ABOUT THIS EXERCISE
Beginning with the line containing "Image resolution: width=1445" and ending at the last line of the records, transcribe each line exactly. Do not include pictures.

(Dataset entries)
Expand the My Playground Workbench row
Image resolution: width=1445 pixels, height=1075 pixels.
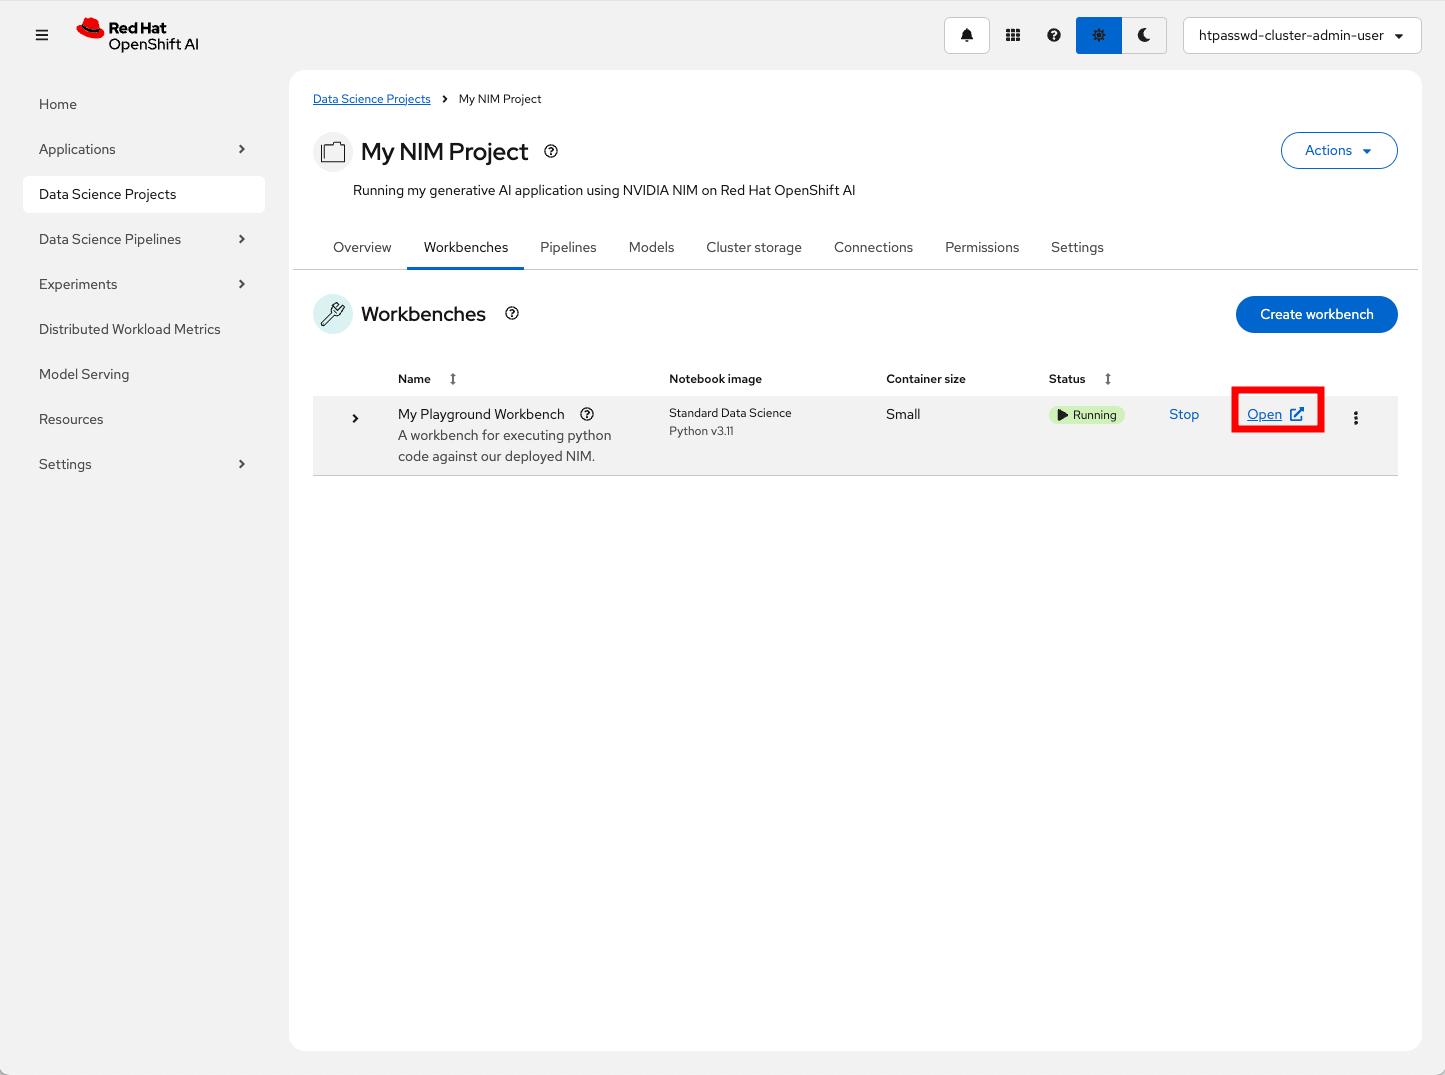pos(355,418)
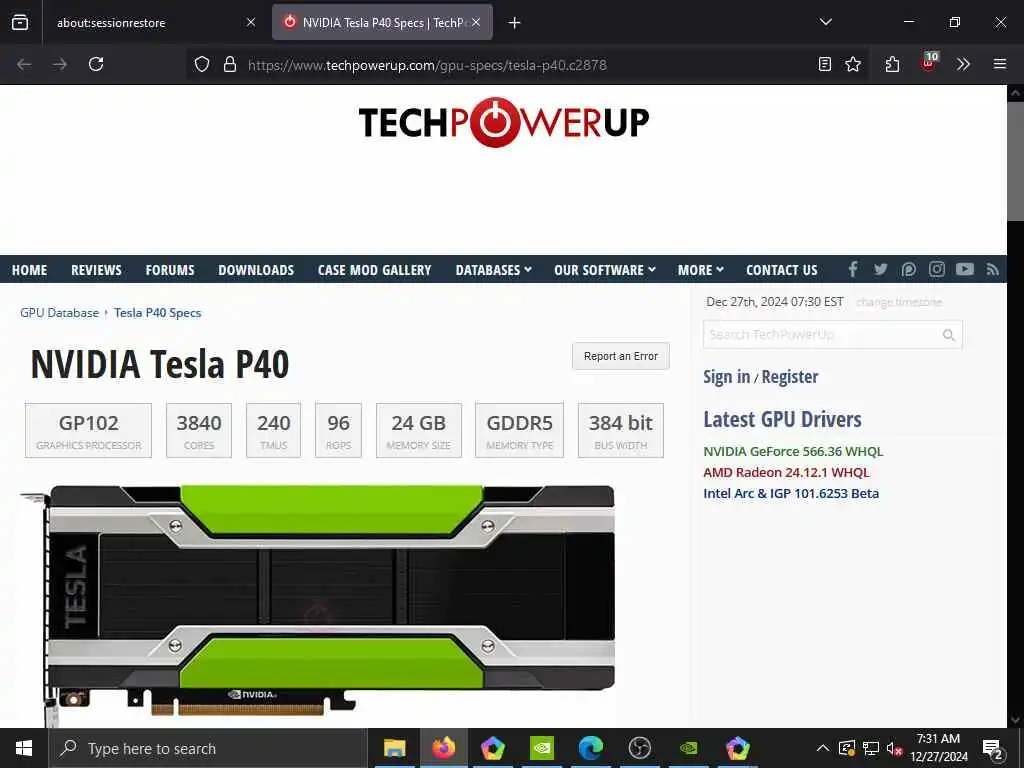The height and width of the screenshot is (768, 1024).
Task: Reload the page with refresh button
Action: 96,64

WRITTEN RESPONSE
Image resolution: width=1445 pixels, height=1075 pixels.
pos(355,418)
The height and width of the screenshot is (768, 1024).
Task: Reload the page with refresh button
Action: 96,64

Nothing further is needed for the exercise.